One of the methods to find a little information about the LOBs is through a function that I have been using for various different purposes. This function is the sys.dm_db_index_physical_stats function. In this function there is a column returned called allocation_unit_type. If you want to learn more about this function and the column, I recommend you read what Microsoft has to say about it from this page. In short, this column contains what type of data is being stored for the specified database and object within that database with its varying other stats.

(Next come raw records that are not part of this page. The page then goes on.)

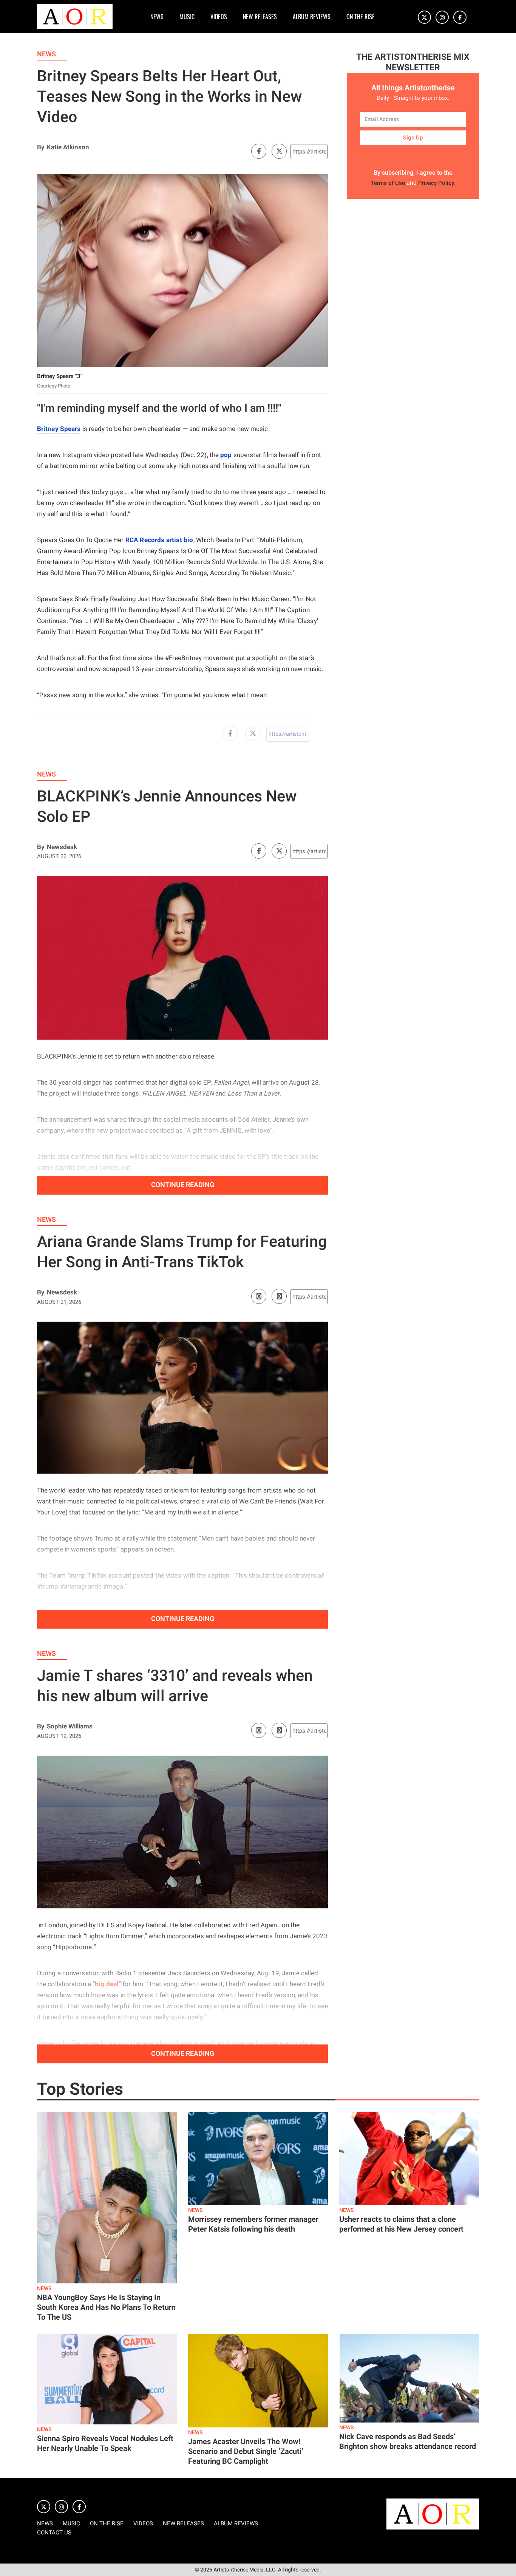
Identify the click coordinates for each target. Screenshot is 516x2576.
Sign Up (413, 137)
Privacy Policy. (437, 183)
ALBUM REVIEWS (312, 16)
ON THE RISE (360, 16)
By (40, 147)
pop (226, 455)
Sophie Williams (70, 1726)
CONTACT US (54, 2532)
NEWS (157, 16)
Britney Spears (58, 429)
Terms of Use (388, 183)
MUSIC (187, 16)
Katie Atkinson (68, 147)
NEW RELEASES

That’s all fine and dandy…
Since we know (from reading that Microsoft document and from past experiences) that we can retrieve various pieces of information from this function such as page counts, allocation unit types, record count and avg record size; it stands to reason that we can also determine the size of our BLOB infrastructure through the use of this function. The question is, how do we calculate the size and which option should we use to do it?
Weapons of Choice
Due to the length of time it may take to run the function, one may want to have a few options. It is also desirable that one use the most efficient method to retrieve the data. In order to find this, I decided to use test each of the function options to determine accuracy and speed. These options are Limited (Default), Sampled, and Detailed.
The script setup for each is essentially the same script. The only difference being that option has been changed for the data pertinent to that option. After running each of the scripts, I find the results to be somewhat surprising. I will be examining execution time, Io statistics and the execution plans and execution cost. I will also note that I am also dumping the results of each of the function calls into a temp table so I can run multiple queries against that data without having to wait for the function to run again.
Limited
IF exists (SELECT * FROM tempdb.sys.objects WHERE name like '%#LimitedLOB%')
BEGIN
DROP TABLE tempdb.dbo.#LimitedLOB
END
BEGIN
CREATE TABLE #LimitedLOB (
LOBStatsID INT PRIMARY KEY CLUSTERED
,database_id BIGINT
,index_id BIGINT
,IndexSizeMB DECIMAL(16,1)
,OBJECT_IDBIGINT
,AllocUnitTypeVARCHAR(24)
);
END
SET STATISTICS TIME ON
SET STATISTICS io ON
INSERT INTO #LimitedLOB (LOBStatsID,database_id,index_id,OBJECT_ID ,AllocUnitType,IndexSizeMB)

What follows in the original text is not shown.